Lohnt sich der Umstieg auf UHD?

Kaum waren die ersten Fernseher in Ultra HD nach der „Internationalen Funkausstellung 2013″ erschienen, schon fielen die Preise dieser hochauflösenden Bildschirme in den Keller. Ein Umstand, der bei den Full-HD-Geräten Jahre gebraucht hat. Dieser Preiskampf der Hersteller untereinander, hat sich bis heute fortgesetzt. Inzwischen wurden die meisten Kinderkrankheiten der Anfangsphase beseitigt, aber dennoch hält sich der große Run nach diesen Mattscheiben noch in überschaubaren Grenzen.

Der erste Grund hierfür dürfte sein, dass sich mehr als die Hälfte der bundesdeutschen Haushalte in den letzten Jahren bereits einen HD-fähigen Flachbildschirm zugelegt haben, so dass wenig Anlass besteht diesen wieder durch einen Neuen zu ersetzten. Allerdings wiegt der zweite Grund bedeutend schwerwiegender, denn für dieses Format besteht nach wie vor ein akuter Mangel an Bewegtbildmaterial.

Was spricht gegen eine Anschaffung?

Nicht jeder Fernseher, der als 4K-TV oder UHD-Fernseher bezeichnet wird, ist auch einer. Ein „echter“ Ultra HD Flachbildfernseher muss vor allem folgende Punkte beinhalten, um auch als solcher bezeichnet zu werden: Auflösung von 3.840 x 2.160 Bildpunkten; integrierter Ultra HD Mediaplayer; Tuner mit Ultra HD Empfang; HDMI 2.0; Codec HEVC Unterstützung; 50 oder 60 Hz Bildfrequenz und einen Kopierschutz HDCP 2.2.

Besonders Geräte, die vor zwei Jahren auf dem Markt kamen, besitzen noch nicht alle der oben genannten Funktionen. Auch steckt die viel gepriesene 4K-Technik noch in den Kinderschuhen. Ein weiteres Manko besteht darin, dass noch keine einheitlichen Übertragungsstandards für UHD existieren. Selbst mit dem Kauf eines teuren Markengerätes ist man hier nicht auf der sicheren Seite.

Was spricht für einen Kauf?

Das größte Verkaufsargument, dass für einen modernen 4K-Fernseher ins Feld geführt wird, ist natürlich die Bildwiedergabe.
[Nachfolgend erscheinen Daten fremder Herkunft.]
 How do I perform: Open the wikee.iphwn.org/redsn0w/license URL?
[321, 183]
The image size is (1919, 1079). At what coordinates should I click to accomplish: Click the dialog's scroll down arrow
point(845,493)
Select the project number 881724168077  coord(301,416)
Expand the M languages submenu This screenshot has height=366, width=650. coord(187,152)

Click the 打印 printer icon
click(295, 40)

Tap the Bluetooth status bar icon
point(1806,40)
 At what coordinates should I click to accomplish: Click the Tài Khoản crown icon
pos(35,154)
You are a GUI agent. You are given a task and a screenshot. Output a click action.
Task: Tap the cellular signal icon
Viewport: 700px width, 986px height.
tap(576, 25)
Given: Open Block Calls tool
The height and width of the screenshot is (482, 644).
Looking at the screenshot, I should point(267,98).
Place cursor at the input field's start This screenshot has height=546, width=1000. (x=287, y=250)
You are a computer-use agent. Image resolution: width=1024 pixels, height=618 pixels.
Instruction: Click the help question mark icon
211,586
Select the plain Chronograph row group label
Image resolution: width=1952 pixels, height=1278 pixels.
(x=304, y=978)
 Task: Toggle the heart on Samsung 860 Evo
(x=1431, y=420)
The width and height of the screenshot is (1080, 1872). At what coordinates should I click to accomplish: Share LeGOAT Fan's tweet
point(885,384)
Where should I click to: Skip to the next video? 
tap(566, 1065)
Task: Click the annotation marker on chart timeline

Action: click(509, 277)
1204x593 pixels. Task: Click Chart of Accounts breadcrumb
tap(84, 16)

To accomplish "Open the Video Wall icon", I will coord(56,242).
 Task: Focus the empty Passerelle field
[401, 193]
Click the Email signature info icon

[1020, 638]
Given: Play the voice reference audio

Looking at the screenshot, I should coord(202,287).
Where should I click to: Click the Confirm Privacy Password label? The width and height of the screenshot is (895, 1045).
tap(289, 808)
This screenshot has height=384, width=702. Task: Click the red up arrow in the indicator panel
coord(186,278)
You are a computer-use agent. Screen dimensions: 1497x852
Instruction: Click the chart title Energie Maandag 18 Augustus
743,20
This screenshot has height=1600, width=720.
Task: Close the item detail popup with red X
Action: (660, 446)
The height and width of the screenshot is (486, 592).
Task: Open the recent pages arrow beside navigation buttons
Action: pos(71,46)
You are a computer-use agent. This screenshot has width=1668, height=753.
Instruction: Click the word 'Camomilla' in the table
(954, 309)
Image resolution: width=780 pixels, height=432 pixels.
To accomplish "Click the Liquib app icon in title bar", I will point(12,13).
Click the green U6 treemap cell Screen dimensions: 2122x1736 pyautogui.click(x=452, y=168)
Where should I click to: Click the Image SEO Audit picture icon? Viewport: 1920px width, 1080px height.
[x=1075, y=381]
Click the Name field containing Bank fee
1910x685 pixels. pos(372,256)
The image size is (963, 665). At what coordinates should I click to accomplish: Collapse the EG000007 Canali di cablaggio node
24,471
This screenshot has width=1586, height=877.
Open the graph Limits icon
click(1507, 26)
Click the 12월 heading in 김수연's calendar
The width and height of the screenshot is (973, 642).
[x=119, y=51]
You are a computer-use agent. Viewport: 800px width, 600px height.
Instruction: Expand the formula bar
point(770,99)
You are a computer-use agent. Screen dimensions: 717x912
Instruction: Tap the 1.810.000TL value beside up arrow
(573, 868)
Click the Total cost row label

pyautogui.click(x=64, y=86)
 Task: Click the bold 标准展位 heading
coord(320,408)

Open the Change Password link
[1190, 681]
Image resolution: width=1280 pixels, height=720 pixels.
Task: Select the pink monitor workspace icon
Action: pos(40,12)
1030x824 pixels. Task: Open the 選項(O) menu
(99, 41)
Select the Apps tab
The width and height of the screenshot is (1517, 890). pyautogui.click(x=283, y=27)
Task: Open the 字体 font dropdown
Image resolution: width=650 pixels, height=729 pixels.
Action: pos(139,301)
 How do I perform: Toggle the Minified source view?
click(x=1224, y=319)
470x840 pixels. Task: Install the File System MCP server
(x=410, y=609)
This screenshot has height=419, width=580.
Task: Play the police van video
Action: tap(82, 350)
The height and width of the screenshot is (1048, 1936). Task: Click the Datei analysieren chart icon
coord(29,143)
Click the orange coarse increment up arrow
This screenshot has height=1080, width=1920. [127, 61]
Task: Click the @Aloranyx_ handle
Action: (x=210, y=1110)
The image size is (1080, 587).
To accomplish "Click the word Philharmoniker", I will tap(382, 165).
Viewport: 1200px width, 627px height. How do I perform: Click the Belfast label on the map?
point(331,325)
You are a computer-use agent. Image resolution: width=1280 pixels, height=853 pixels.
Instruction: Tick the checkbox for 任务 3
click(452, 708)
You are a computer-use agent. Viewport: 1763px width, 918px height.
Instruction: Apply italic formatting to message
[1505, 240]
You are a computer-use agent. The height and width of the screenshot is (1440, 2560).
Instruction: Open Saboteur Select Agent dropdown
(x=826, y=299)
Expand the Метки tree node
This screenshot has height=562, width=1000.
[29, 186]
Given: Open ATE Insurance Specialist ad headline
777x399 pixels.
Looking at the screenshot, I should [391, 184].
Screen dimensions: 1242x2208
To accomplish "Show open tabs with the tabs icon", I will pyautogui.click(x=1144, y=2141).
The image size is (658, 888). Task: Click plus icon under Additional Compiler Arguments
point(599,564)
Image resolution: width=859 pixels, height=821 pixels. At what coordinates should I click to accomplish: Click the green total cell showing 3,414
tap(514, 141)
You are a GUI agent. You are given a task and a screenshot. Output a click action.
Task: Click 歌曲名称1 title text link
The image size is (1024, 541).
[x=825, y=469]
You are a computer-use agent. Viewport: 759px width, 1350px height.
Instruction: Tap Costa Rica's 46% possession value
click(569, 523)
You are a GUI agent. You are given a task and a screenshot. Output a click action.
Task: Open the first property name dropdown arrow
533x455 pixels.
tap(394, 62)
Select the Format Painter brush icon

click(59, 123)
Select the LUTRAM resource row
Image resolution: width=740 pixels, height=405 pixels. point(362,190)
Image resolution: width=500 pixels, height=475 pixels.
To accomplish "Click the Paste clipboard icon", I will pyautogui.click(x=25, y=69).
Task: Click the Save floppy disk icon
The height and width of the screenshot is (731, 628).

Selbst wenn das Ausgangsmaterial in Full-HD gesendet wird, werden die eingehende Signale in Ultra HD Auflösung umgerechnet. Von weitem ist allerdings der Unterschied zwischen Full-HD und Utra HD im ersten Augenblick nicht zu erkennen.

Erst bei der Betrachtung aus einer kurzen Distanz, erkennt man beim Letzteren keine Bildpunkte. Dies zahlt vor allem in kleineren Räumen aus, wo der Abstand zum TV-Gerät stark eingeschränkt ist. Das wirkliche Kinoerlebniss stellt sich allerdings erst bei Geräten von 55 Zoll ein, während eine 4K-Auflösung bei kleineren Geräten keinen richtigen Sinn macht.

Fazit

Ob es sich heute schon lohnt, ein UHD-Gerät sich zuzulegen, kann nicht eindeutig beantwortet werden. Letztlich spielen die eigenen Bedürfnisse und die gestellten Anforderungen an dem neuen Gerät eine nicht unerhebliche Rolle. Wer lediglich einen Fernseher mit einer guten Bildauflösung sucht, der auch in den nächsten 4 bis 5 Jahren seinen Dienst verrichten soll, der ist mit einem guten Full-HD Gerät richtig beraten.

Allerdings sollte dann hier nicht in puncto Ausstattung und Qualität gespart werden. Heimkino-Fans, die nicht auf das 4K-Vergnügen verzichten wollen, sollten eher zu den günstigen Modellen greifen. Denn ob sich die Anschaffung eines teueren High-End-Gerät von mehreren tausend Euro sich wirklich lohnt, wird sich erst in naher Zukunft zeigen.